Australian Government

Australian Government

AUS$10.5m for South East Tasmania recycled water


Source: Australian Government

Irrigators in Tasmania’s Coal River district will have access to additional water under a $10.5 million recycled water scheme funded by the Rudd Government.

Minister for Climate Change and Water, Senator Penny Wong, said the South East Tasmania Recycled Water Scheme, developed by Clarence City Council, would also improve the ecological health of the Derwent Estuary by reducing wastewater discharge.

“The South East Tasmania recycled water scheme will increase the amount of recycled water available for irrigators and reduce the amount of wastewater discharged into the Derwent Estuary,” Senator Wong said.

“This funding contribution honours an election commitment and is part of the Rudd Government’s $12.9 billion plan Water for the Future to secure the long-term water supply of all Australians.”

Water for the Future has four key priorities: taking action on climate change, using water wisely, securing water supplies and supporting healthy rivers.

Funding for the South East Tasmania project is drawn from the $254.8 million National Water Security Plan for Cities and Towns which is funding practical projects like pipelines, water saving infrastructure and water treatment plants.

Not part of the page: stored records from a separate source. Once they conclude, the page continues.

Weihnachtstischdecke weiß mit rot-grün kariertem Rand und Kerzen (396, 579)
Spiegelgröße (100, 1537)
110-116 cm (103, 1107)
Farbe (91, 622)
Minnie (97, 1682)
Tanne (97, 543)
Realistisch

Stage One of the South East Tasmania Recycled Water Scheme will connect the Rokeby sewage treatment plant to the existing Coal River irrigation area to make available an additional 730 megalitres per annum of recycled water.

The Rudd Government funding will pay for construction of a 900 megalitre buffer dam at Back Tea Tree Road to enable storage of recycled water when demand for irrigation purposes is low. This will allow additional water to be made available to the Coal River irrigation area when required.

Julie Collins MP, Federal Member of Franklin, said that by 2011 when this work is complete, up to 2400 megalitres per annum of recycled water will be available for irrigation, an increase of 1100 megalitres over current supply.

“By reusing recycled wastewater, this scheme will make available more water for irrigation at the same time as improving the health of one of Tasmania’s major waterways,” Ms Collins said.

“I am pleased to be able to deliver this election commitment and I congratulate the Clarence City Council on its initiative in developing this project.”